In faith, I am looking to see how God will answer my prayer.  Who do I see that needs a friend?  What can I do to serve the friends God has given me?  How can I bless them?  Instead of waiting around for someone to reach out to me, who do I need to reach out to?

I have a feeling this book will be one of my favorites for the year.  It would be a great book to read through with a friend.  Anyone interested? 

Friday, June 16, 2017

A Fantasy Series, an Audiobook, and a Book by Tsh

One of my favorite things to do each month is head over to Modern Ms. Darcy's Quick Lit linkup to find what others are reading and recommending.  From these lists, I have been able to find books for my husband and I to read.  The lists have steered me towards books I might have otherwise not chosen and away from others that I was not sure about.  So after you get done reading my reviews, click here to find some other reviews that you might enjoy.

Here are my reviews for the month:

1. The Starlight Archive by Brandon Sanderson

A few months back, one of my students found out that my husband and I enjoy reading some of the same books that she did such as Jill Williamson's fantasy series Kinsman Chronicles.   This led to her recommendation of the Way of Kings and a long wait for my turn to read it from my library.  Finally the book came in and my husband and I dove into hours of reading- literally hours of reading since the book was long.  The story took place in another time and space where a king was assassinated and a kingdom went to war in vengeance for his death.  The book was written from various viewpoints that at first seem random but as the book proceeds the story line converged to see how each character had their own part in how the story would end. The book was full of magical shards (swords), creatures that grew gemstones inside of them, and a history that had secrets waiting to be found.  The first book centered on the brother of the assassinated king who had visions during the high storms, a slave who should really be a soldier, and a young woman who wanted to be a scholar but also needed to save her family.  The second book, Words of Radiance relayed the continuing story of these characters as they battled the evil that was overtaking their land.  Now we are in waiting mode once again for the third book, Oathbringer, which is scheduled for release in November.

2. Never Unfriend by Lisa Jo Baker

This was a book recommended by one of the other bloggers on last month's link up.  I decided to go with the audio version  which was a great choice.  The author had a conversational writing style that translated well to an audiobook.  As I did my dishes, cleaned house, and walked, I was challenged about the baggage I carry into my friendships and if I am the kind of friend that I want to have.  I felt like Lisa Jo was speaking truth into my heart and changing my view of friendships and relationships.  Never Unfriend  is my favorite non-fiction book so far this year.  

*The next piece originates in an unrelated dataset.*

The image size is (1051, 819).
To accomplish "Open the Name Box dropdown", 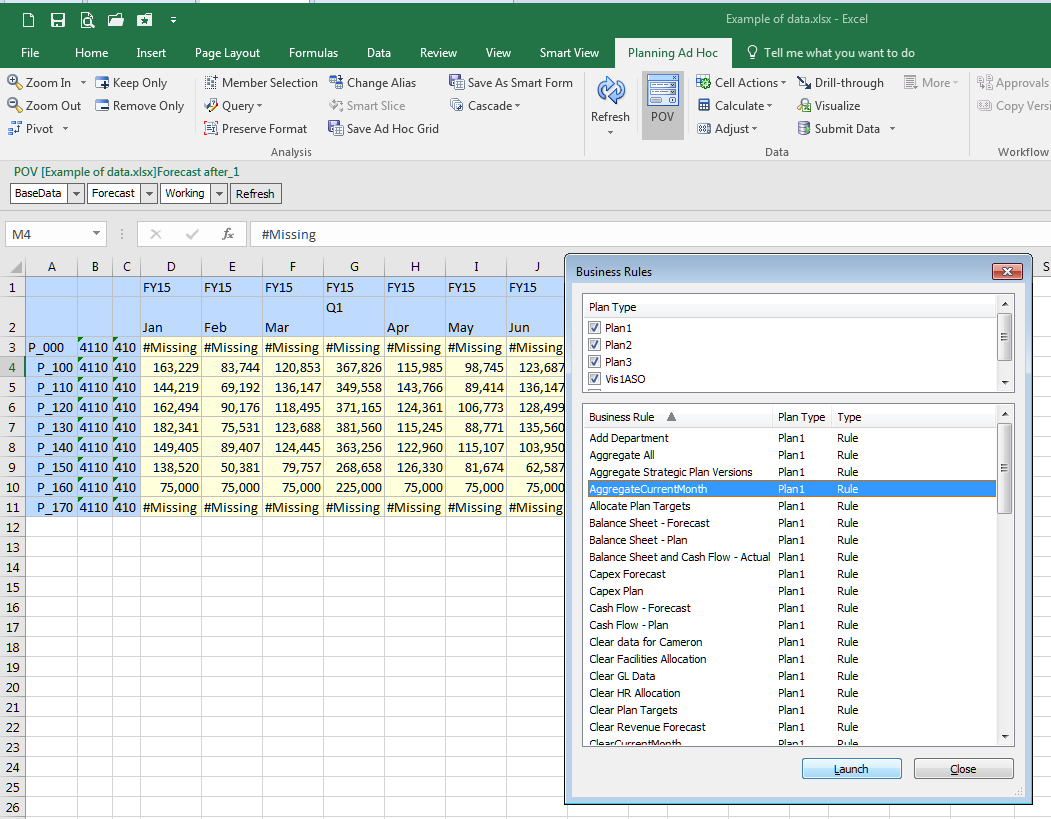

3. At Home in the World: Reflections on Belonging While Wandering the Globe by Tsh Oxereider

My husband and I are in the middle of reading this book out loud in the evenings.  I can totally relate to Tsh's wanting to travel and explore yet have a place to call home.  Some of the places Tsh's family visited we have also visited which brings back memories of that time with our family.  Other places we are putting on our to visit or maybe not to visit list.  It a great book about travel, family, and home. 

What are some books you read this month that you would recommend or not recommend?